Even oil that stabilizes “only” near $100 is a major jump from last year’s comfort zone. And importantly, it comes on top of an economy that was already showing fatigue before this conflict escalated.

Rate cuts and “low inflation” optimism is fading fast

This is the key shift happening underneath the daily volatility.

When oil jumps and stays jumpy, inflation risk creeps back into the conversation — and that pushes out the moment when the Fed can safely cut. Even if jobs weaken, even if growth slows, policymakers get boxed in if energy-driven inflation keeps threatening the next CPI/PCE prints.
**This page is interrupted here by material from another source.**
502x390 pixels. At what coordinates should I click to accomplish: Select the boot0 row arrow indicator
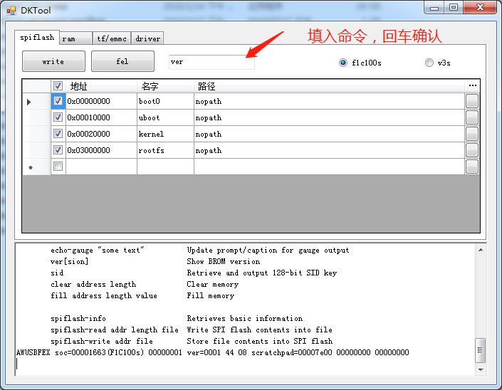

So the market’s posture is changing from:

“Cuts will save us later this year”
to
“Cuts might not come when we need them.”

That’s why gold, which usually thrives in chaos, is struggling to regain traction on a sustained basis. In the short run, gold can get squeezed by a firmer dollar and rising yields. In other words: even the “insurance trade” isn’t immune when the market is forced to reprice rates and liquidity.

Why the action feels so unstable

We’re watching a market that still wants to believe in a clean narrative — but can’t find one.

  • A five-day pause is not a peace plan.
  • Strategic reserves can smooth prices, but they can’t guarantee safe shipping lanes.
  • Optimistic rhetoric can spark rallies, but it can’t repair damaged infrastructure overnight.

If the situation doesn’t move toward a real resolution soon, investors may do the most rational thing possible: step aside. When outcomes are unknowable, cash becomes its own kind of position.

The takeaway for Tuesday is straightforward: this tape is not being driven by fundamentals alone — it’s being driven by how quickly (or slowly) the world moves from “paused escalation” to “actual de-escalation.” Until that happens, any relief rally can be undone just as fast as it was created.